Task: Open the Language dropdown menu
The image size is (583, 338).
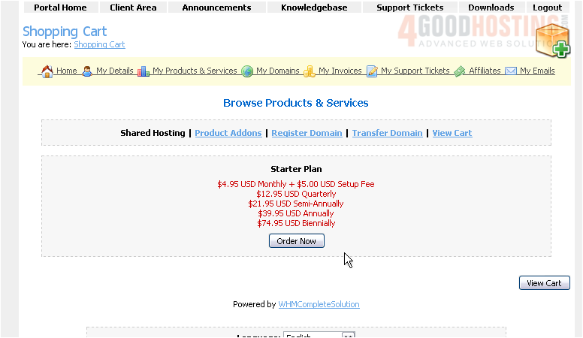Action: pyautogui.click(x=348, y=335)
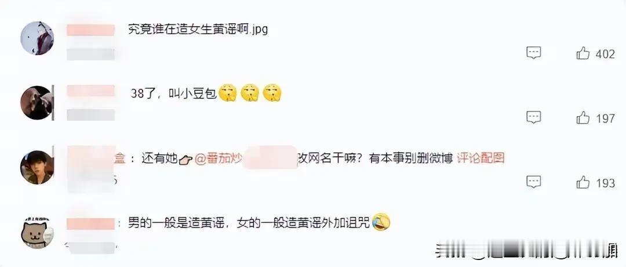
Task: Open replies on the 402-likes comment
Action: pos(533,53)
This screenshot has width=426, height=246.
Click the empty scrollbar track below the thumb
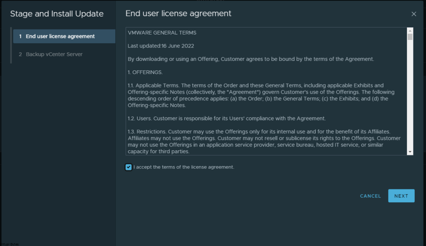click(x=410, y=96)
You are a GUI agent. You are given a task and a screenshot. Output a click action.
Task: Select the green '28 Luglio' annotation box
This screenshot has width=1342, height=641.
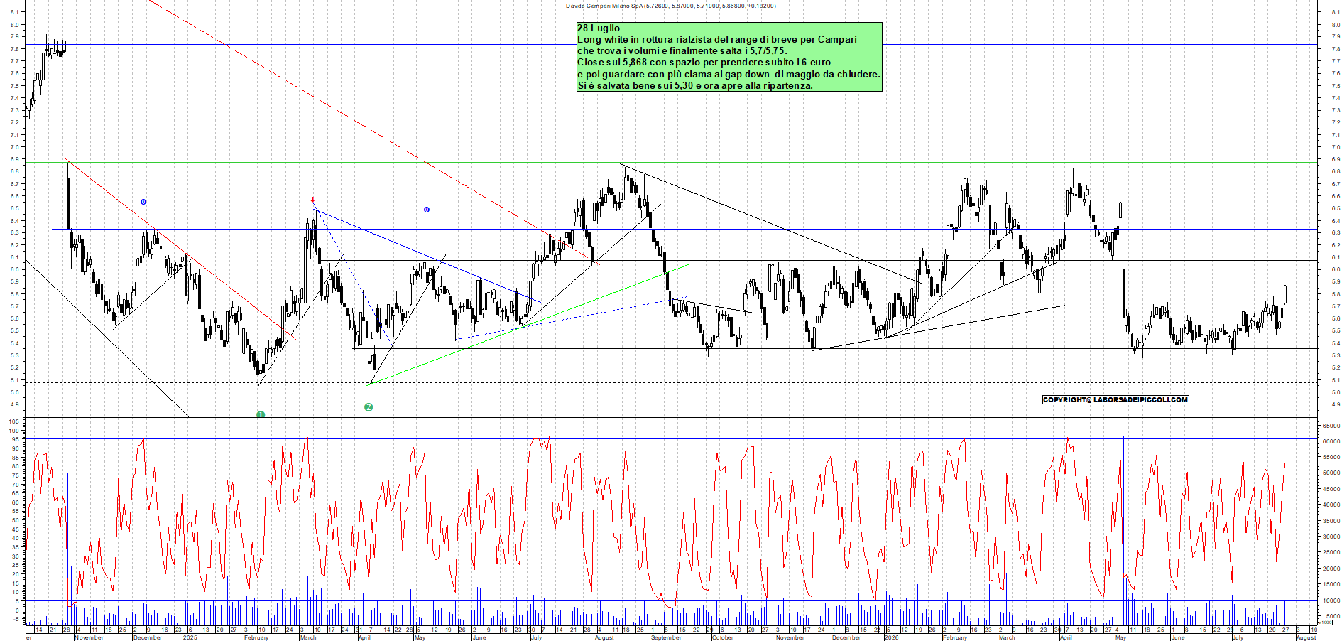tap(729, 57)
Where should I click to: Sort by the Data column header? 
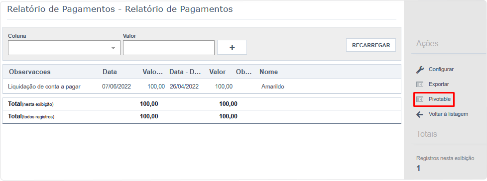(110, 72)
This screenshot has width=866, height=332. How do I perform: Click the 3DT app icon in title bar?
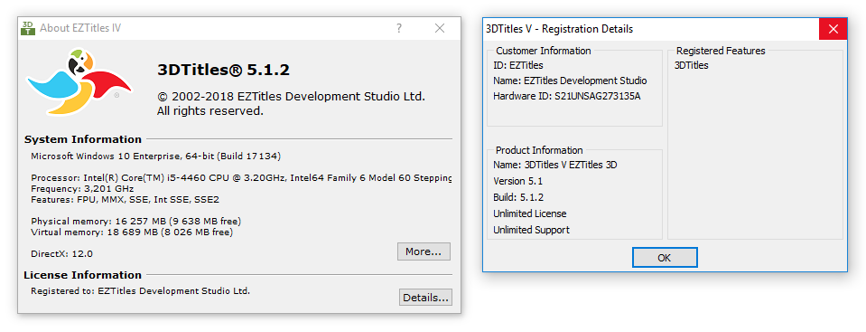point(28,28)
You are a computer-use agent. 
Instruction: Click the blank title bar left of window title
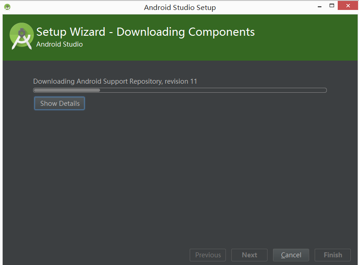72,7
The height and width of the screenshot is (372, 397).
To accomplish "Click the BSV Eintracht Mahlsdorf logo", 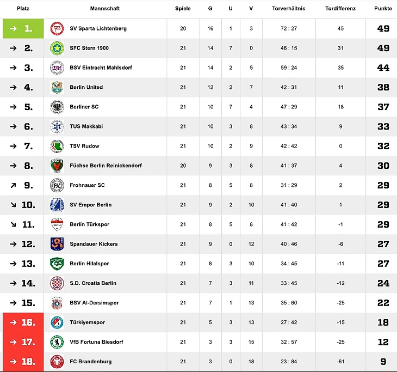I will click(x=57, y=68).
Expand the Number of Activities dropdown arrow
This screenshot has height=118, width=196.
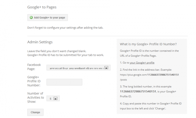(x=55, y=98)
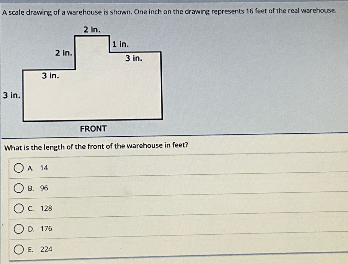Select radio button for answer D
The width and height of the screenshot is (348, 264).
18,229
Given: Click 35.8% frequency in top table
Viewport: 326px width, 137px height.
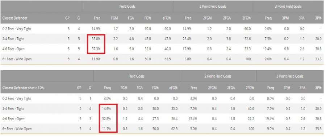Looking at the screenshot, I should pos(96,39).
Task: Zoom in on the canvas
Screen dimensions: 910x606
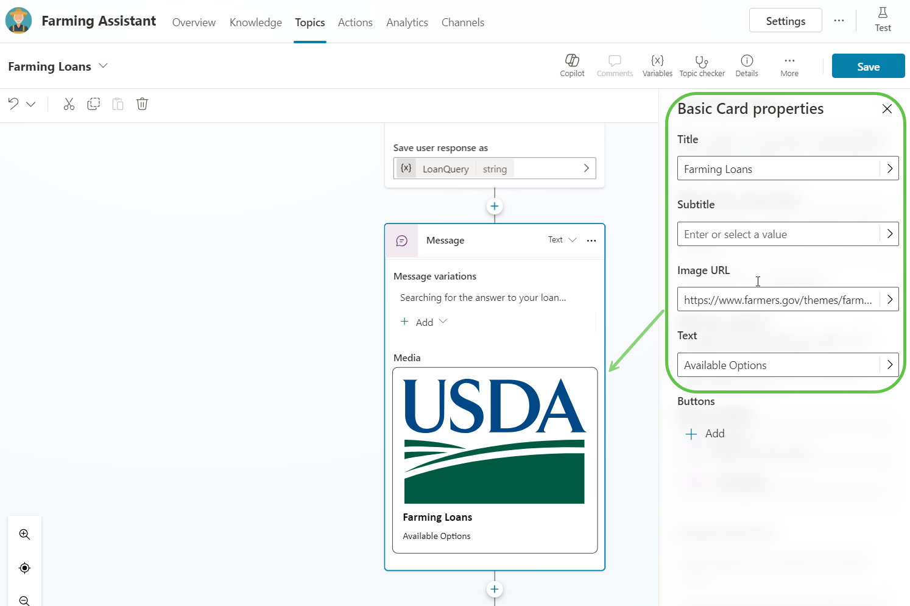Action: point(24,534)
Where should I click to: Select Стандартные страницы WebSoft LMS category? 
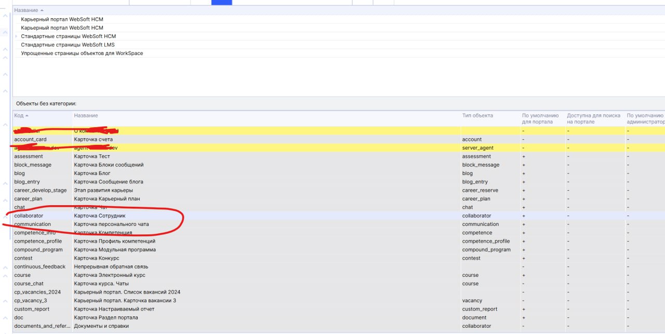click(x=68, y=45)
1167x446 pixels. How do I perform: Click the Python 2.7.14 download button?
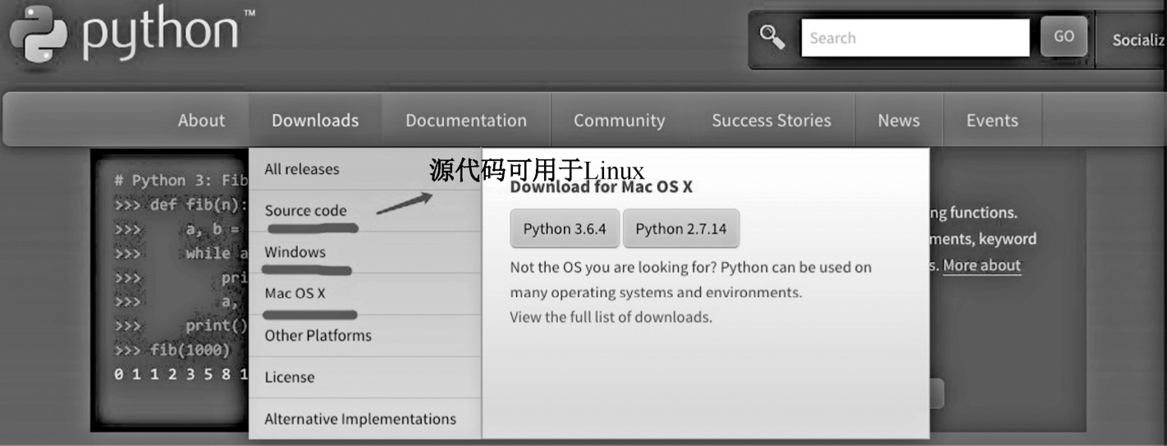pyautogui.click(x=680, y=228)
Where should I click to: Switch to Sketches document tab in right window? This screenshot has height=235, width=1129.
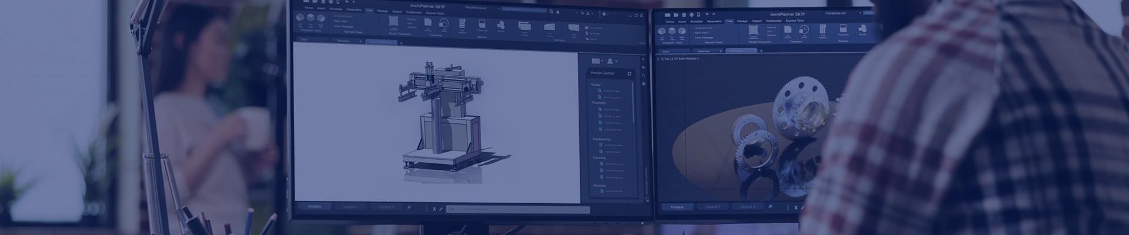click(x=703, y=51)
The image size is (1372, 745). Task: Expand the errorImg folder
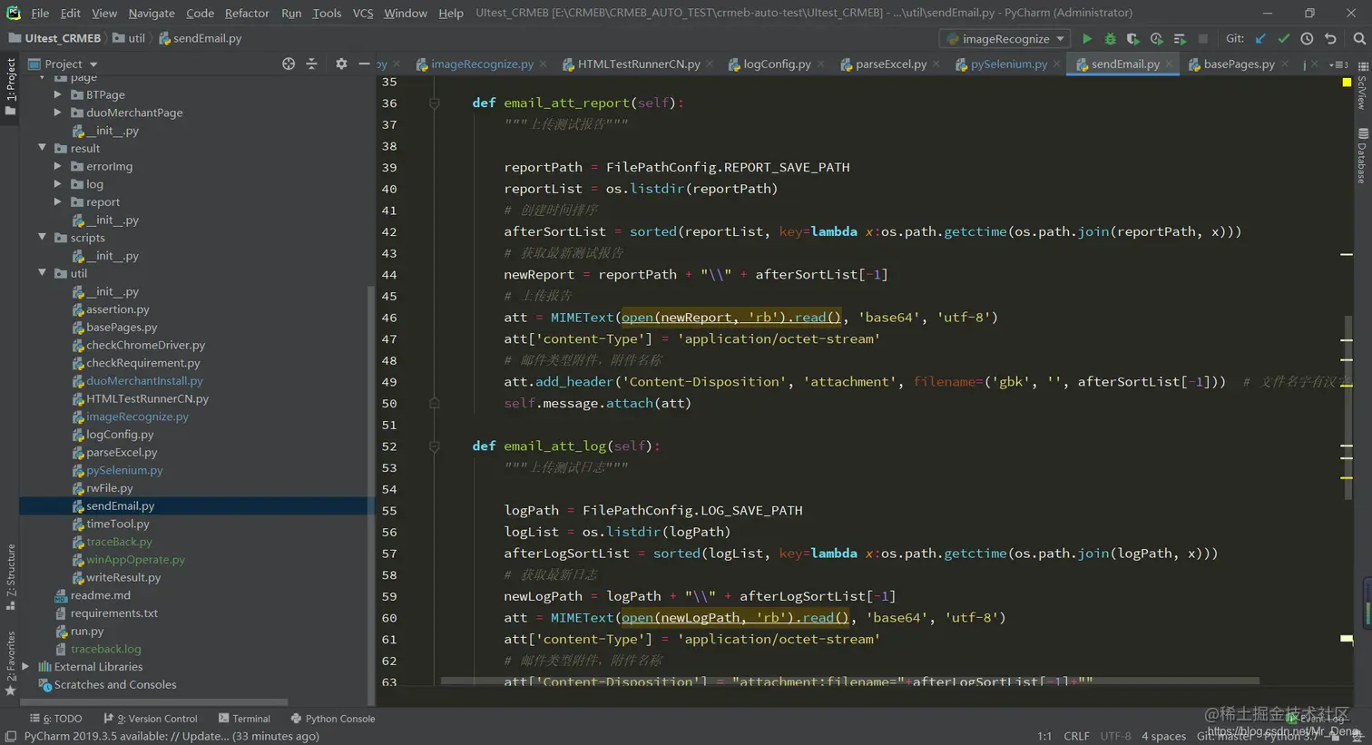(58, 166)
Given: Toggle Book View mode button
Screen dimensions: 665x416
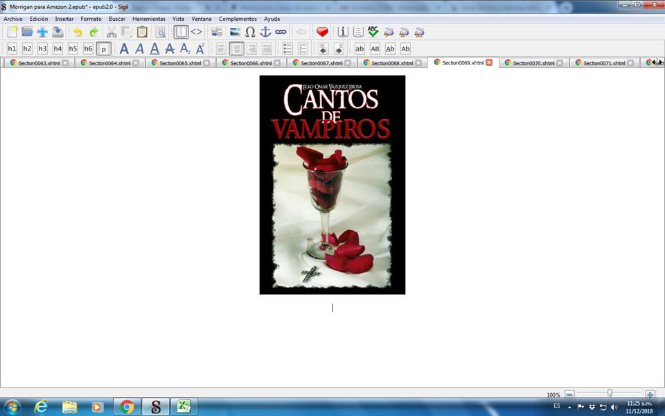Looking at the screenshot, I should 181,32.
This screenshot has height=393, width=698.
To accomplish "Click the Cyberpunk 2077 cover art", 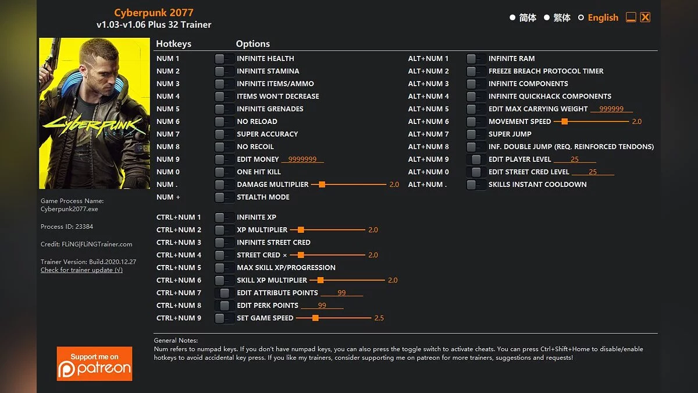I will pos(94,113).
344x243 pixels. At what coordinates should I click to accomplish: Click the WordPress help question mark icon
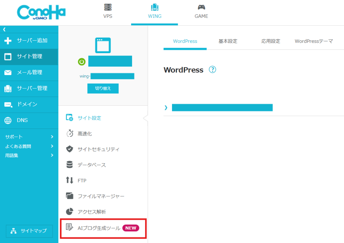[213, 70]
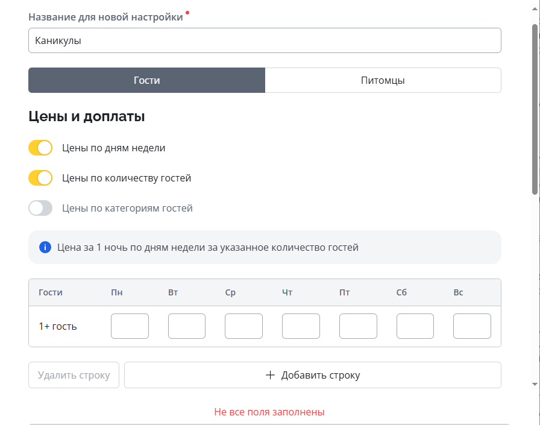Click the Пн price input field
540x425 pixels.
130,326
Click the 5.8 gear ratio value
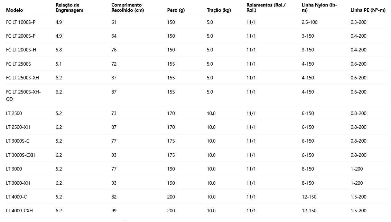 59,50
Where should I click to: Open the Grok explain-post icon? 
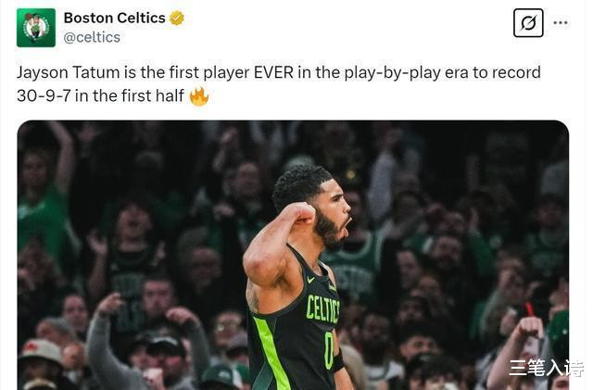coord(528,23)
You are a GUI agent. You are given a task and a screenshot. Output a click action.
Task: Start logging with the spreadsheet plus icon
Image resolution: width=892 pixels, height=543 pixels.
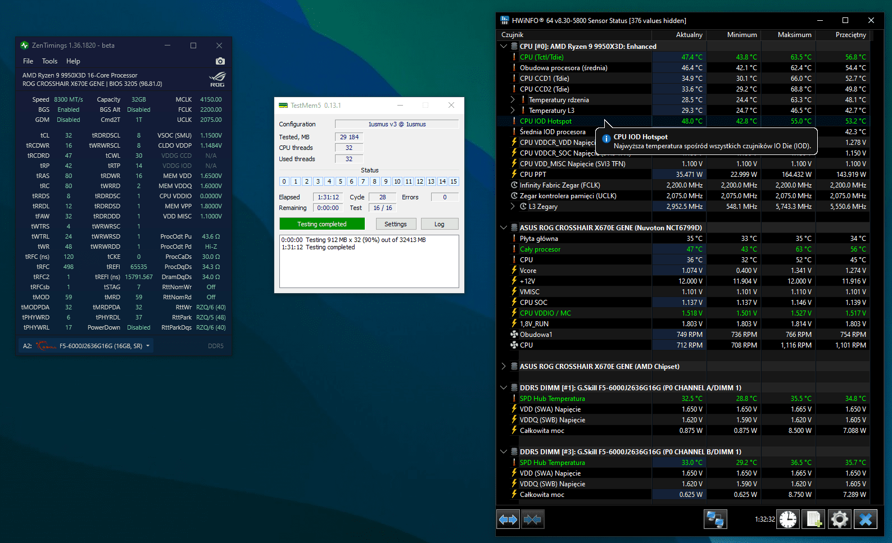pyautogui.click(x=813, y=519)

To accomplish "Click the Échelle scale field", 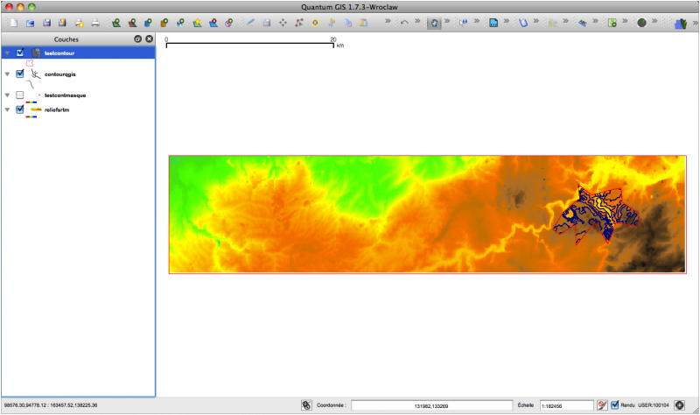I will tap(565, 405).
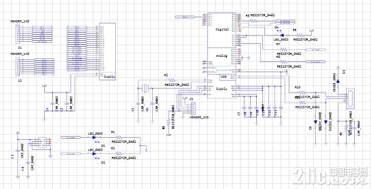Click capacitor C3 symbol
This screenshot has height=189, width=371.
pyautogui.click(x=17, y=150)

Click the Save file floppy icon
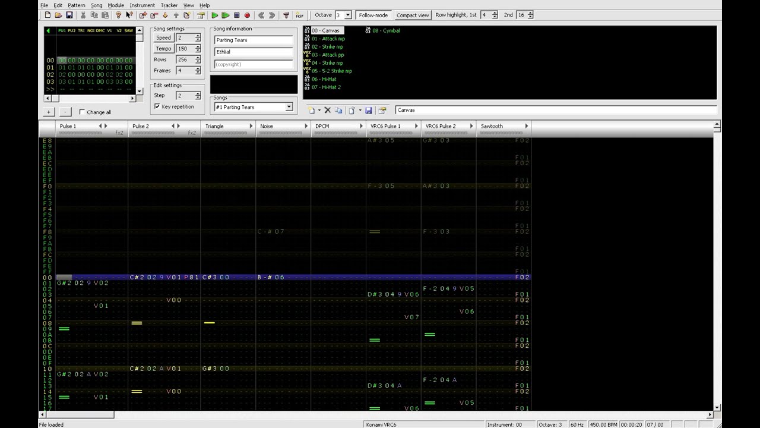69,15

* [The problem]: Show every line of the listing in which the string "dropdown" can be found.

* [Answer to the exercise]:
Task: Open the Language dropdown menu
Expand the Number of Activities dropdown arrow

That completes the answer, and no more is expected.